The low-tech versions of the stuff that Francois Geuskens has been studying are inflatable air matresses (mostly composed of parallel cylinders) or bouncy castles. But the technology involved in these doesn't qualify for aerospace engineering.
The start of Geuskens' PhD project stems from the 2007 Cleanera programme, which aimed to develop ecofriendly air travel. Part of the programme was a revolutionary aircraft design in which fuselage and wings blended into one morphed shape. Fine, but how to cope with pressurising such a structure? Without special measures, the whole thing would blow up like a frog at the end of a straw.
Wrapping up his research project, Geuskens thinks the free-form pressure vessel technology he developed, is most likely to be used in light-weight (cryogenic) gas tanks for storing LPG or liquid hydrogen or oxygen. Another interesting application could be inflatable wings for small aircraft. The present forms are mostly limited to a row of pressurised cylinders with varying diameters.

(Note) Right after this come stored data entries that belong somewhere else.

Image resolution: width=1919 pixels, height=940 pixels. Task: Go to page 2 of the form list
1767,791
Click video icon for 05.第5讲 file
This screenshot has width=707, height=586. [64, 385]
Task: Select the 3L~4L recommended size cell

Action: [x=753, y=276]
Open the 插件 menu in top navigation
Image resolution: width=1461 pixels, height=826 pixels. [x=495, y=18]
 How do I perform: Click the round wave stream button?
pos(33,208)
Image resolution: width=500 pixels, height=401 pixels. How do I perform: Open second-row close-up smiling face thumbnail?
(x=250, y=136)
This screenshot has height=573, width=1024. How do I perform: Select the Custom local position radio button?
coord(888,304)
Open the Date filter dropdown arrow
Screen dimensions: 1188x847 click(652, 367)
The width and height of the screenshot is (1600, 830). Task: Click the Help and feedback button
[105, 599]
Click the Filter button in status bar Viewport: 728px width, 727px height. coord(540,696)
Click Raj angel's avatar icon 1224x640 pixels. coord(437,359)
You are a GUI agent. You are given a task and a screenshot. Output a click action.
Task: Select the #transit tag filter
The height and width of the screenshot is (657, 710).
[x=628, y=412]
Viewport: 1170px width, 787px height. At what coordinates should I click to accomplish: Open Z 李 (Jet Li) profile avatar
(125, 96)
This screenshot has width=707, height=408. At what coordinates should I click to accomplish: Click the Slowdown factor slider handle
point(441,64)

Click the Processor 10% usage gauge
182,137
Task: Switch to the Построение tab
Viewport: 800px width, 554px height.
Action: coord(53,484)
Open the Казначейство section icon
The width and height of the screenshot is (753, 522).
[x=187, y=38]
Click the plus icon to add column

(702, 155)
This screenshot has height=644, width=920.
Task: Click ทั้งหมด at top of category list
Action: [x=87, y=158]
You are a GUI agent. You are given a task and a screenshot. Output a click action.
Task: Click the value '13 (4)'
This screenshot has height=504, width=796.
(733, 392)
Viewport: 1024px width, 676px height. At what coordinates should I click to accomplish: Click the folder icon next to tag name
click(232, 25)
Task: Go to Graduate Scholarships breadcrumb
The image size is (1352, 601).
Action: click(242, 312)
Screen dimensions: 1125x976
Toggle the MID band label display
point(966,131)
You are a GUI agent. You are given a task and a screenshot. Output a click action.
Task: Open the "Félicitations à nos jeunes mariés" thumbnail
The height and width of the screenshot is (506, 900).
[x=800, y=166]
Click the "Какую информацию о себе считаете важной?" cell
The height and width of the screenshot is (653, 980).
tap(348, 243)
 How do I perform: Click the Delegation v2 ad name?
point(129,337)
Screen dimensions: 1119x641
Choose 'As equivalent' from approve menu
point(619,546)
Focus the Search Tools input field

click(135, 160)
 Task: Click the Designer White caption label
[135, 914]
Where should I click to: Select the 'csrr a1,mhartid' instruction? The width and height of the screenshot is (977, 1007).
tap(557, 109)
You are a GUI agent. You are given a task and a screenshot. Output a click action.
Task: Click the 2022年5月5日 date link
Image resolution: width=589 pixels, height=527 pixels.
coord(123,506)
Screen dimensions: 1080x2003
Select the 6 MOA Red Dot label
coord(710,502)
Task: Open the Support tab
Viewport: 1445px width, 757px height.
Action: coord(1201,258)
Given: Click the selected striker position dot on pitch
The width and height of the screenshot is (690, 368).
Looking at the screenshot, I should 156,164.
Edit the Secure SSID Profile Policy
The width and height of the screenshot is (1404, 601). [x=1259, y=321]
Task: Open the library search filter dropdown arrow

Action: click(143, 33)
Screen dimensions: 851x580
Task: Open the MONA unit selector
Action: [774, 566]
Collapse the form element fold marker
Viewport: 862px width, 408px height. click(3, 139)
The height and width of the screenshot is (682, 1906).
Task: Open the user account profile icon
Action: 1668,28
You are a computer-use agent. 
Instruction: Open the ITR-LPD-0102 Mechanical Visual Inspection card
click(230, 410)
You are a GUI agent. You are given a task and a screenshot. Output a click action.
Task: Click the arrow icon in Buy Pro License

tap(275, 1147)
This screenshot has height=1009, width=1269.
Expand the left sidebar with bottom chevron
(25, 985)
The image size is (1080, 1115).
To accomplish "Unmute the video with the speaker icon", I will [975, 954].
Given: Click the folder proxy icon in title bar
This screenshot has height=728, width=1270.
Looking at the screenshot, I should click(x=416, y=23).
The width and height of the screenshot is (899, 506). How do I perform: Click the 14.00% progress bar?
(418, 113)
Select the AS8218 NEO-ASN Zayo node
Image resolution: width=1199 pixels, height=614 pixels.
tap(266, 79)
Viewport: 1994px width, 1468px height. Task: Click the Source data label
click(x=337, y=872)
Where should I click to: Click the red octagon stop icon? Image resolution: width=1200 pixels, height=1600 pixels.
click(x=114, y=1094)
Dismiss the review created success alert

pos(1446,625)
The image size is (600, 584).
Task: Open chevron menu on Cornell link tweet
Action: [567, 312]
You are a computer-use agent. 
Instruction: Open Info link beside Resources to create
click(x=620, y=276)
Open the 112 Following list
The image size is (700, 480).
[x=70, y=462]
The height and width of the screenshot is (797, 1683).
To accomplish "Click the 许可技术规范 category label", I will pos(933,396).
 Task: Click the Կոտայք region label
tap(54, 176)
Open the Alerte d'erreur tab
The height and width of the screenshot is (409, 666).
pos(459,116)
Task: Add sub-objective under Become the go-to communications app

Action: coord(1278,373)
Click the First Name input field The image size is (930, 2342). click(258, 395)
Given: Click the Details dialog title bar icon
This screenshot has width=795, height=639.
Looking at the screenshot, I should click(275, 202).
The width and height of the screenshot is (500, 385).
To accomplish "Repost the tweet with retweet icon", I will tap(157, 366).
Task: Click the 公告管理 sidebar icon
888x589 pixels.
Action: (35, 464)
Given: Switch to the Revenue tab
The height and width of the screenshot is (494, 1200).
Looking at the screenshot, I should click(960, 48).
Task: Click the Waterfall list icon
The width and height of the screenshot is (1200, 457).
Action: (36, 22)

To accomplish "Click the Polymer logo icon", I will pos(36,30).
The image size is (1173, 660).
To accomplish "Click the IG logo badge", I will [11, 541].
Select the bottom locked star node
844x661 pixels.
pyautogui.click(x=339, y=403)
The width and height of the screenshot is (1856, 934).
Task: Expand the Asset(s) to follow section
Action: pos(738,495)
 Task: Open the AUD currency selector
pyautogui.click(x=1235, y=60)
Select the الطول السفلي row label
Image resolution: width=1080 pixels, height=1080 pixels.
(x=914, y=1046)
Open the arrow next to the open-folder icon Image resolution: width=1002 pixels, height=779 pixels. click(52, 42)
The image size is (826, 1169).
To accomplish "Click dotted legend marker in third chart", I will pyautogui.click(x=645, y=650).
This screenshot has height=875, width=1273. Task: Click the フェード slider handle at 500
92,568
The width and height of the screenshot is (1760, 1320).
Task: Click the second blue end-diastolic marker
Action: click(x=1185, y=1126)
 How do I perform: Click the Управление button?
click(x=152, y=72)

Geuskens' analysis offers design alternatives.
The analysis described in his thesis Conformable Pressurized Structures allows any combination of spheres, cylinders, ellipsoids or conusses to be joined to fill space of any form and maintain its shape under pressure.
A flat LPG tank would be a good illustration and a nice alternative to the bulky cylinder that often occupies half of a car's boot. But alas, in practice the construction of a tank from a flat array of spheres will turn out to be too expensive because of all the necessary intermediate walls or pillars at the numerous intersections between the spheres. For an idea of the intermediate walls, take a good look at a heap of soap bubbles and notice the dividing walls between the segments.
Geuskens has proven that the forces and tensions in any constellation of such rotation-symmetric forms can easily be derived from the pressure, the areas involved and the lengths of the shell elements. "Calculation is made easy", he remarks, "but proving it can be, was a tough nut to crack."
The technology may be too expensive for cars, but free-form fuel tanks for aerospace might be another matter. Here the weight reduction that Geuskens’ technology allows for may outweigh the extra construction costs. And if ever non-cylindrical airships are designed, this is the theory they'll use for constructing the pressure cabin.
--> Francois Geuskens: Conformable Pressurized Structures, PhD supervisors: Professor Adriaan Beukers and Dr Sortiris Koussios, 2 November 09:30, Auditorium.